エリーがキッとジェルトローネを睨むと、彼女は目を丸くして口に手を当てた。演技のような大げさな仕草で、彼女は驚く。
「まあ。エリーって、本当にノクスを信じているのね。あんなにひどいこと言われたのに」
「言わせたのはあなたでしょ!」
エリーはそう叫んで、ドアに飛びついた。ドアノブを回して廊下に飛び出そうとするが──それは叶わない。
ドアノブは回らなかった。何度試しても、ガキンと固い音がするばかりでドアが開く様子はない。エリーは焦ってドアを揺らしたが、廊下への道が開かれることはなかった。
「ふふ」
ジェルトローネの笑い声が零れて、咄嗟に振り向く。彼女は窓際に立ったまま、一歩も動いてはいなかった。その瞳に一切光が浮かんでいないことに気が付くと、エリーは途端に恐ろしくなって怒鳴った。
「エリーをどうするの? サーカスに帰して!」
「ねえ、エリー。取引しましょう?」
ジェルトローネはゆっくりと、一歩ずつこちらへ近づいてくる。エリーはドアに背を預けてしゃがみこんだが、それでも膝の震えは止まらなかった。

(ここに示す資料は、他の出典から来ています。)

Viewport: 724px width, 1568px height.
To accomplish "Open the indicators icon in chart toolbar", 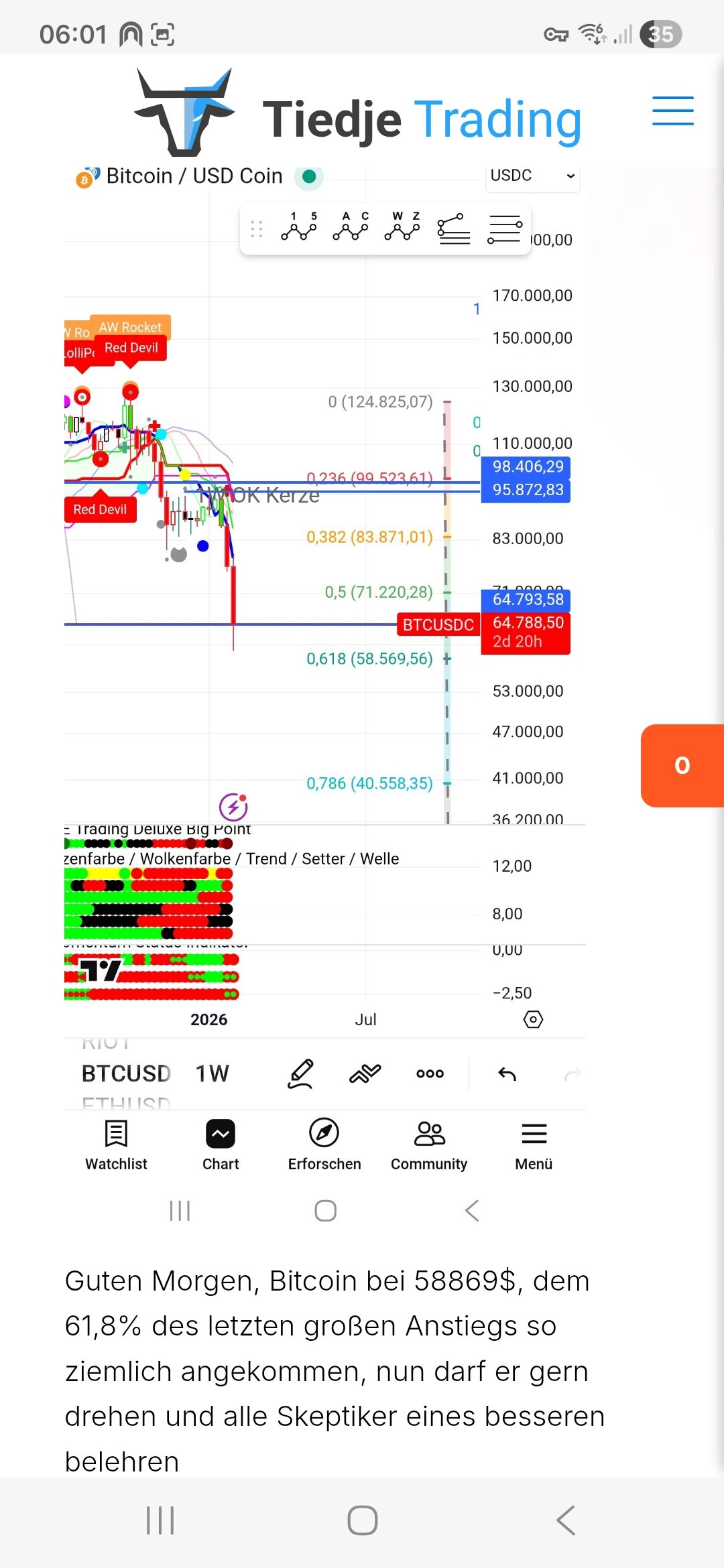I will (365, 1073).
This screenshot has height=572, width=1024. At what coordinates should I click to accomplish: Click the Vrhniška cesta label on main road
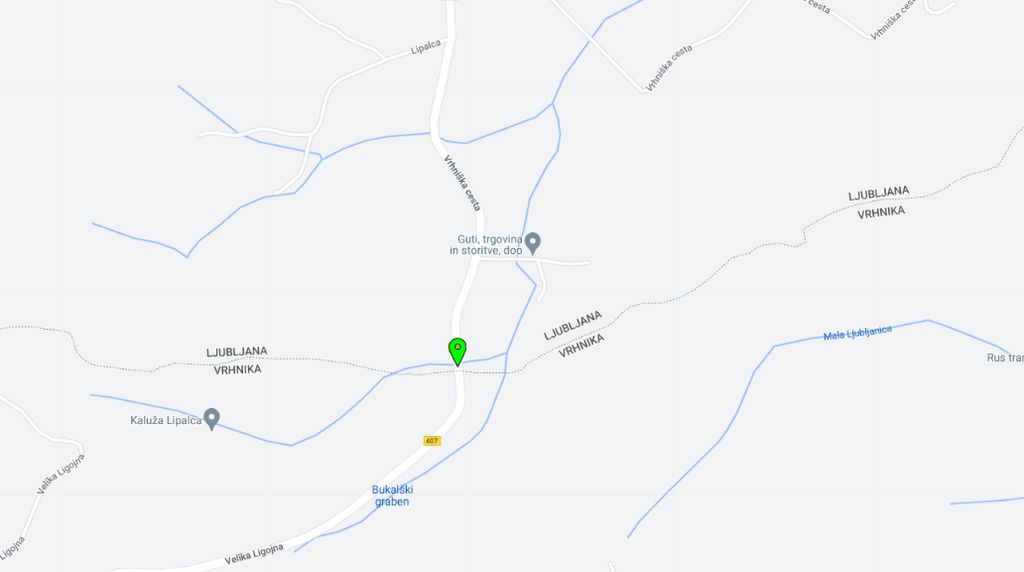(x=462, y=183)
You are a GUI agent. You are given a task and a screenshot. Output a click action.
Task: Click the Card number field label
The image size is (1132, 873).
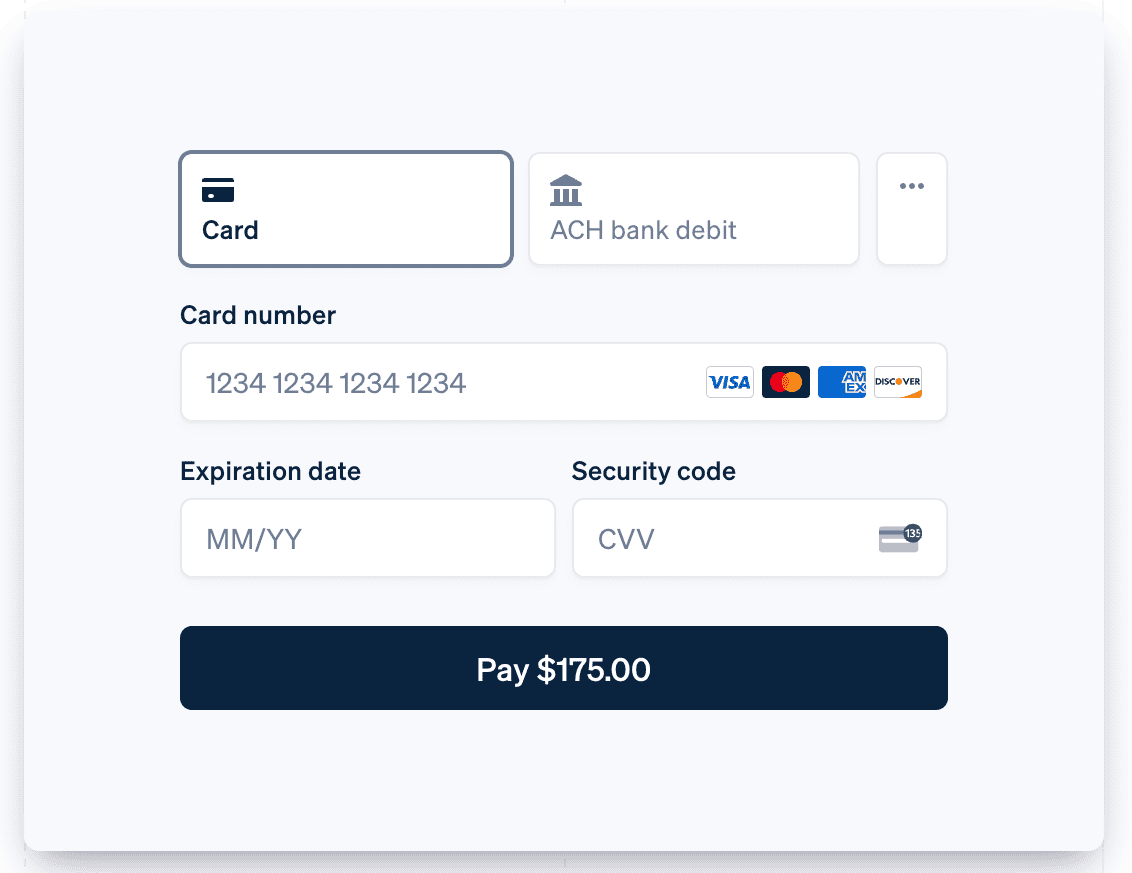[x=257, y=315]
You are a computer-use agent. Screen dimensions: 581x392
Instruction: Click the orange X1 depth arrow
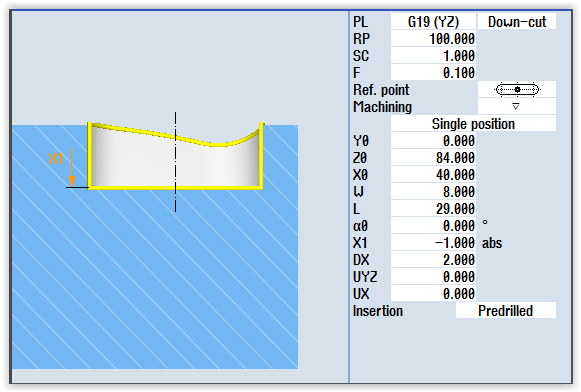click(x=72, y=167)
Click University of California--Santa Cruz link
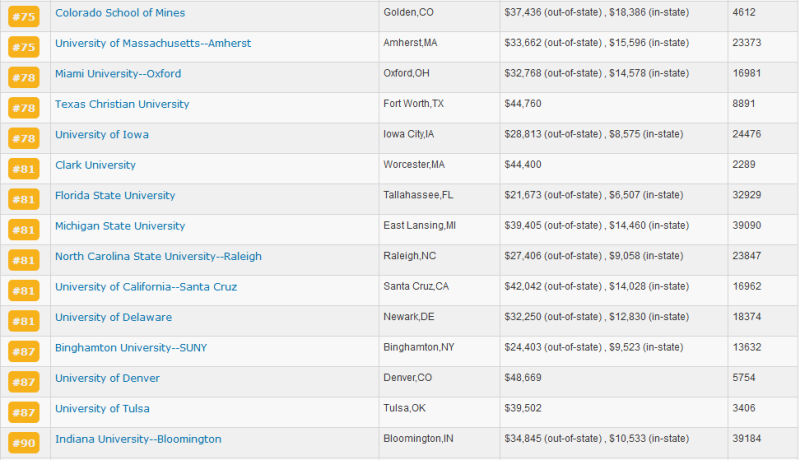 pos(146,287)
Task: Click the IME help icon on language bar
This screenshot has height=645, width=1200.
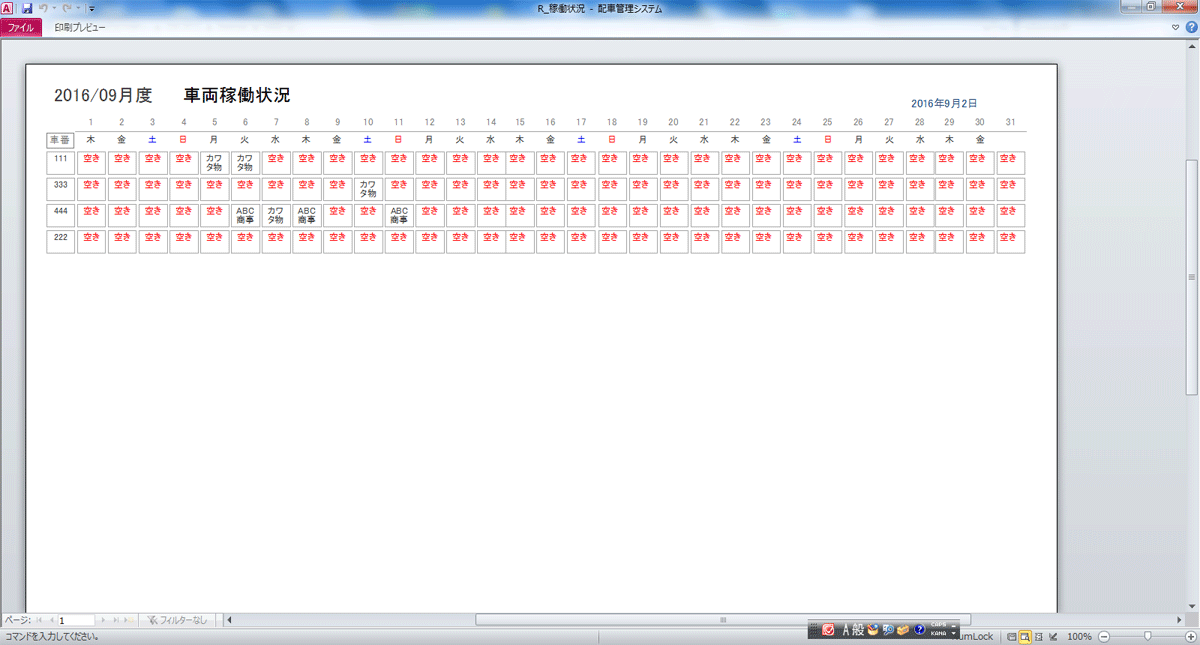Action: tap(919, 630)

「あなたがここで、私のいなくなったメイドの代わりをしてくれるのなら、ノクスの心臓をこれ以上締め上げないって約束するわ」
「こ、今度はエリーを呪うの?」
「そんなことしない。ただ、新しいメイドがほしいだけなのよ。こんな広いお屋敷、私じゃどうしたらいいか分からないものね」
ジェルトローネはくすくすと笑いながらエリーの前に立った。「ね?」と小首をかしげると、長く艶やかな髪が肩から滑り落ちる。彼女は美しかった。
──嫌だって言っても、帰してくれるわけない。
ジェルトローネはノクスの心臓を握っている。エリーが下手なことをすれば、勢いあまって彼の心臓を握りつぶしてしまうかもしれない。それに、彼女ほどの魔法使いを前にしてエリーが無事でいられる保証もなかった。
「分かった……ここで働く……」
エリーが小さな声で頷くと、ジェルトローネは喜色満面で手を叩いた。
「じゃあ、屋敷を案内するわね。広いけれど、大丈夫。一生懸命やってくれたら、それだけでいいから」
彼女は上機嫌のままドアノブへ手をかけた。彼女が触れると、不思議なことにドアはがちゃりと開く。
どうやら、ここからは逃げ出すことも簡単ではないらしい。エリーはごくりと唾を飲んだ。